### [CONSIGNE]
Résumez en deux phrases le texte sur la vente du patrimoine artistique.

### [TEXTE À LIRE]
************
Detroit Institute of Arts © Reuters

Patrimoine : pourquoi certains sont-ils prêts à dilapider les trésors nationaux ?

Muriel Lefevre

Alors qu’il y a peu l’idée semblait sacrilège, certaines collectivités envisagent désormais très sérieusement de vendre leur patrimoine artistique pour renflouer des caisses désespérément vides. L’actualité des derniers jours en a encore apporté la preuve. Le sort de la fabuleuse collection de Détroit se joue dans un tribunal et le Portugal a annoncé après des mois d’imbroglio judiciaire qu’il allait tout de même vendre ses 85 Miró. La fin d’un tabou ?

La ville de Détroit, en faillite depuis juin 2013, propose un plan de restructuration à la justice qui comprend, notamment, la mise à l’abri de sa fabuleuse collection d’art. Mais ses bailleurs de fonds souhaitent, au contraire, que les Breugel, Rembrandt, Van Gogh, Picasso et Diego Rivera soient vendus en vente publique. Un peu à la manière dont le Portugal s’apprête à vendre sa collection de 85 Miró après un long imbroglio judiciaire. La preuve que se débarrasser des trésors artistiques, qui font partie du bien commun, contre de l’argent sonnant et trébuchant n’est plus une hérésie. Le point sur la question.

Les Miró du Portugal

En 2011, le Portugal est embourbé dans de gros problèmes financiers. Pour garder la tête hors de l’eau, le pays a reçu une assistance financière de 78 milliards d’euros de l’Europe et du Fonds monétaire international (FMI). Une manne providentielle qui oblige le pays à s’imposer une cure d’austérité radicale. En février 2014, le Portugal a l’idée de vendre 85 oeuvres de Miró pour renflouer ses caisses. Le pays aurait même déjà un acheteur, le millionnaire angolais, Rui Costa Reis selon Le Monde. Curieux retour de manivelle que cette ancienne colonie qui vient en aide à l’ex-colonisateur. Cette piste ne sera pas retenue et l’état opte plutôt pour un appel d’offres. In fine, c’est la maison Christie’s qui remporte le marché. Mais devant la vague d’indignation et l’imbroglio juridique provoqué par cette vente, les autorités portugaises font marche arrière et décident, fin avril, de bloquer les tableaux au Portugal jusqu’à ce que l’affaire soit tirée au clair durant l’été.
************
(Lignes de localisation des mots et des éléments)
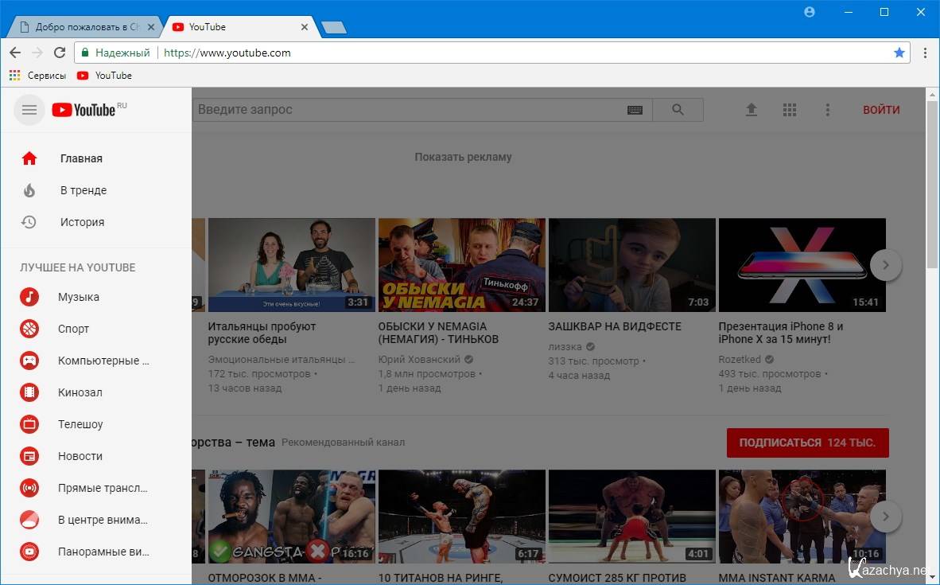Open the YouTube apps grid icon
Screen dimensions: 940x585
(790, 110)
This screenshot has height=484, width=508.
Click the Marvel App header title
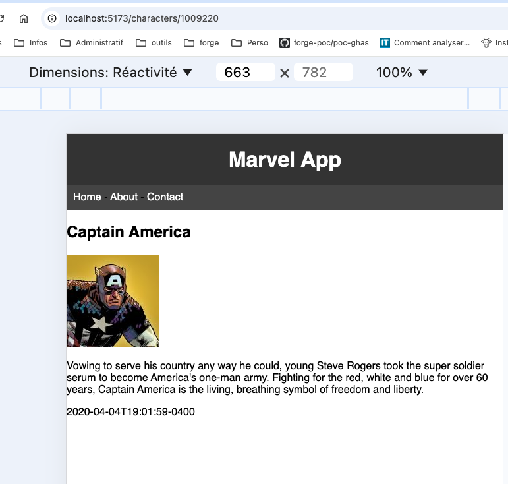click(x=285, y=160)
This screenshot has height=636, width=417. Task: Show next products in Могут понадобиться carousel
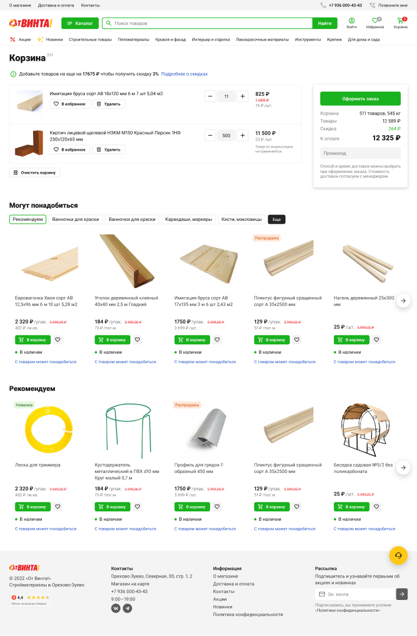point(403,301)

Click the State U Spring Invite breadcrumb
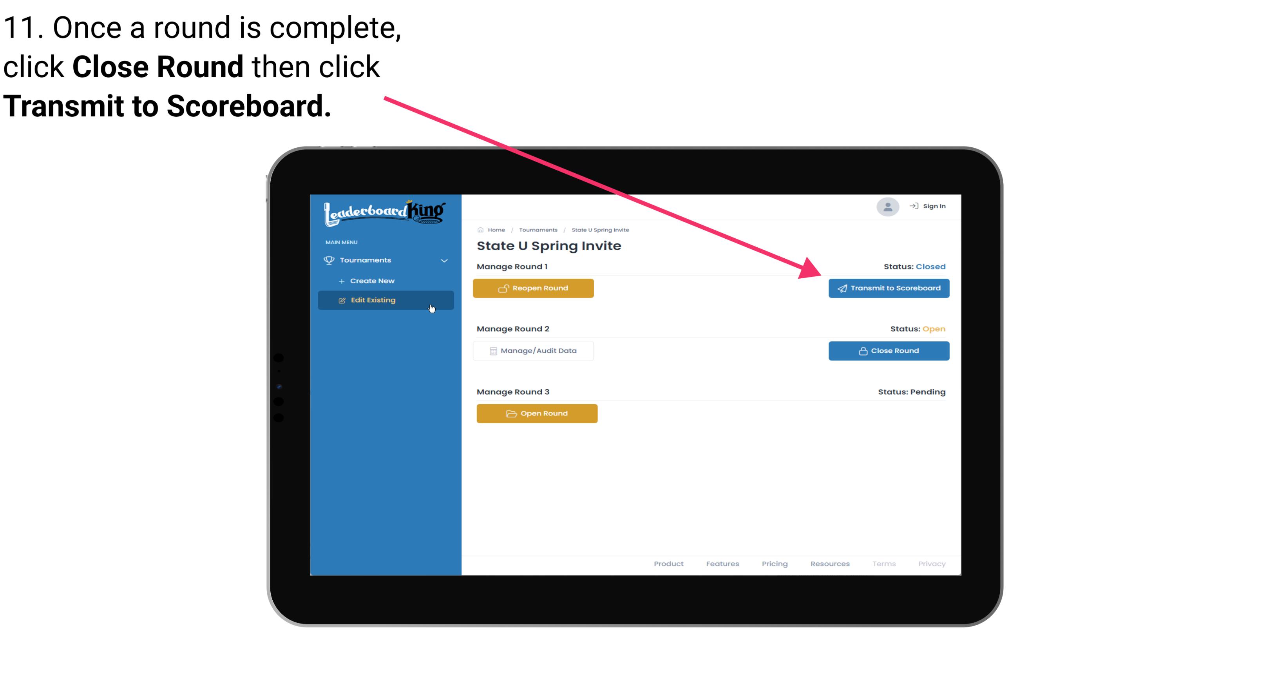pyautogui.click(x=600, y=229)
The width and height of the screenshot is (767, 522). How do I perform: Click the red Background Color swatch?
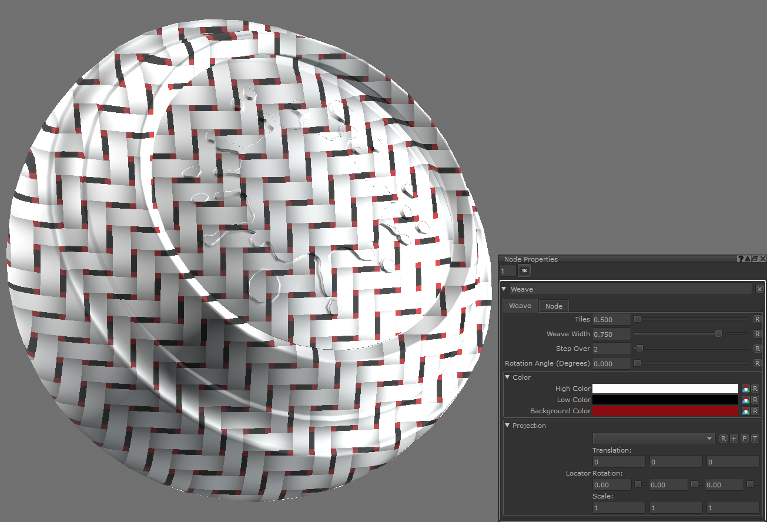click(665, 411)
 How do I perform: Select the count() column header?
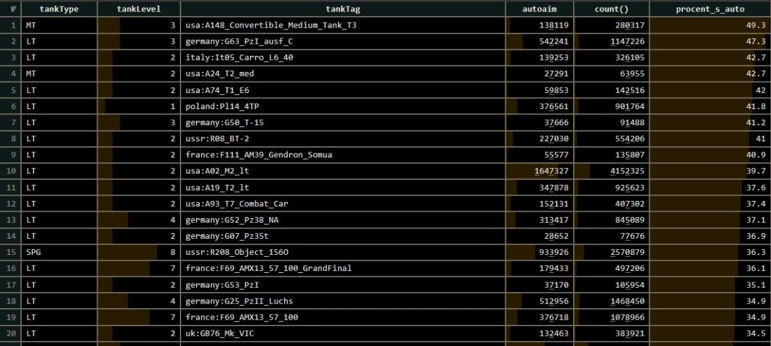[x=610, y=9]
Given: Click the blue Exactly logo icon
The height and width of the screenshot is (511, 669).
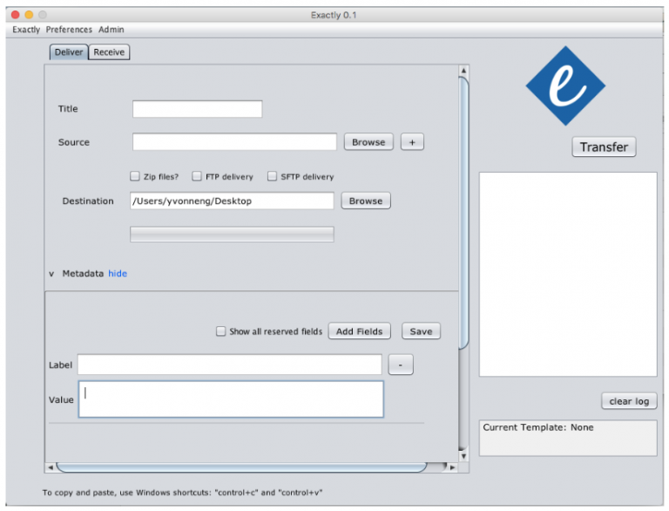Looking at the screenshot, I should (564, 85).
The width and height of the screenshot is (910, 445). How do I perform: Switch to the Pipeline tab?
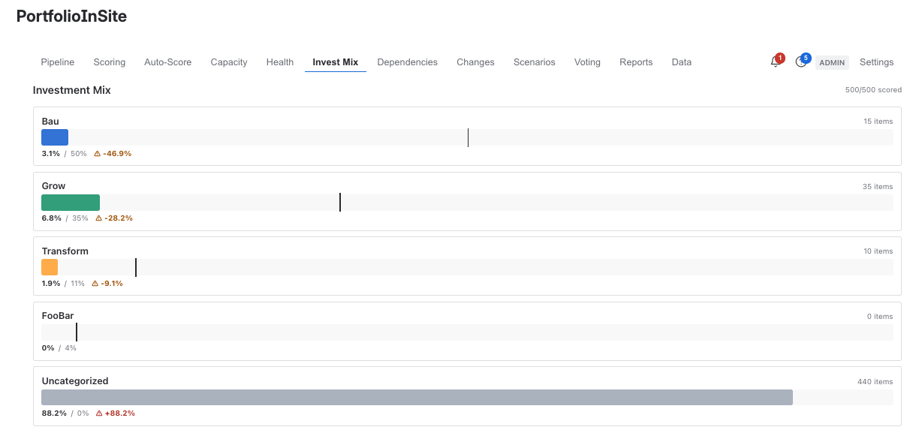click(57, 62)
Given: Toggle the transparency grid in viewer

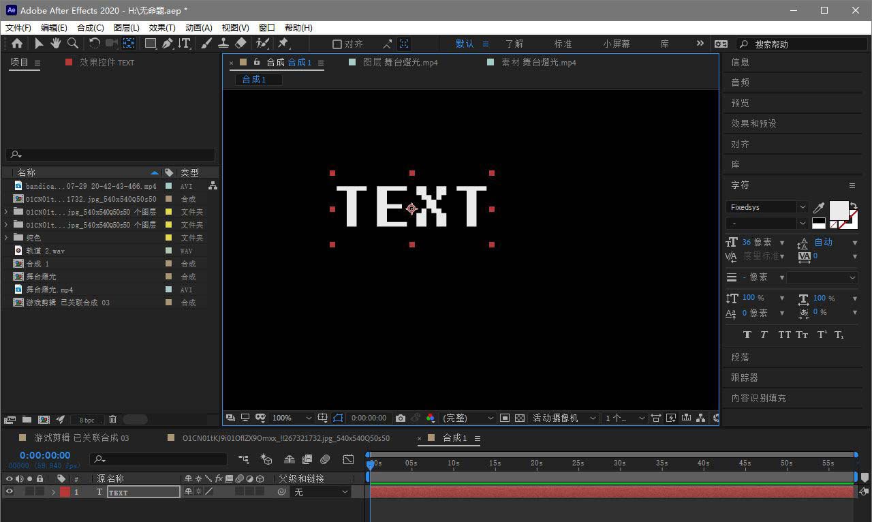Looking at the screenshot, I should pyautogui.click(x=520, y=418).
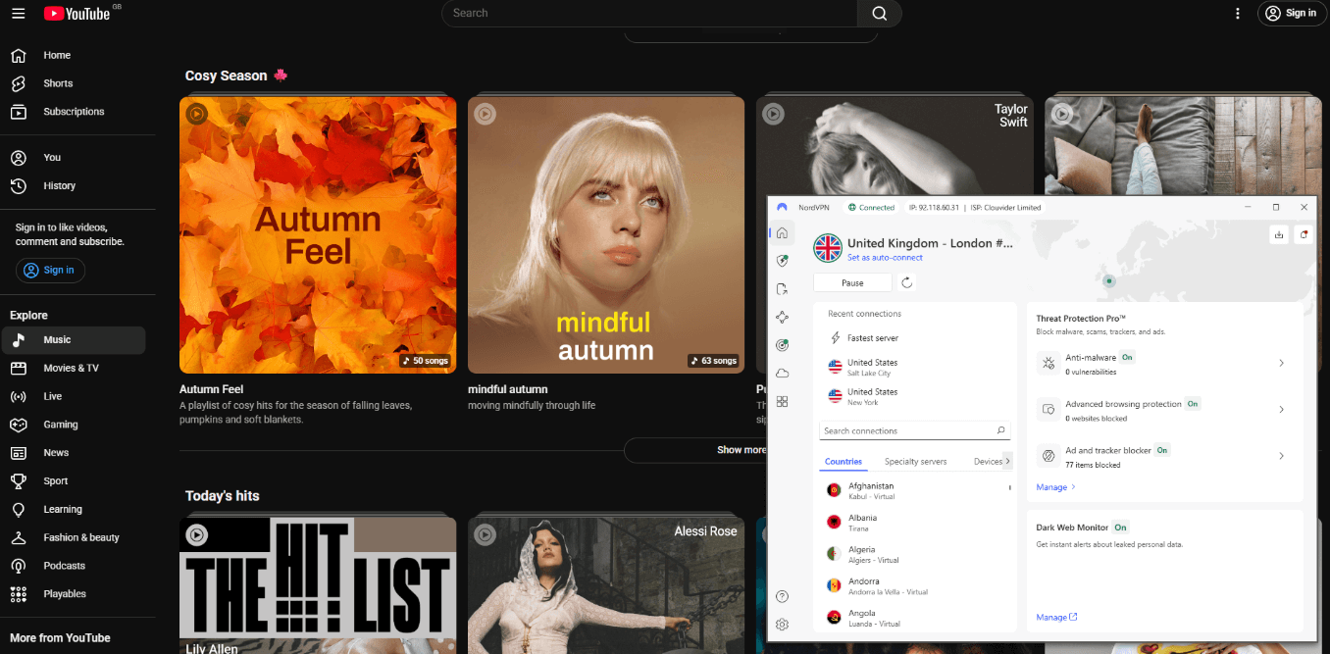Pause the VPN connection
Screen dimensions: 1330x654
[852, 282]
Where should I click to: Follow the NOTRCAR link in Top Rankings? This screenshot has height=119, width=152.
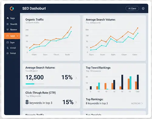[137, 103]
************
### [RÉPONSE COMPLÈTE]
Certaines collectivités envisagent désormais de vendre leur patrimoine artistique pour renflouer leurs caisses vides : Détroit, en faillite depuis juin 2013, propose à la justice un plan qui met sa collection à l'abri, alors que ses bailleurs de fonds en souhaitent la vente publique. Le Portugal, qui a reçu en 2011 une assistance financière de 78 milliards d'euros de l'Europe et du FMI, a annoncé après des mois d'imbroglio judiciaire qu'il allait tout de même vendre ses 85 Miró.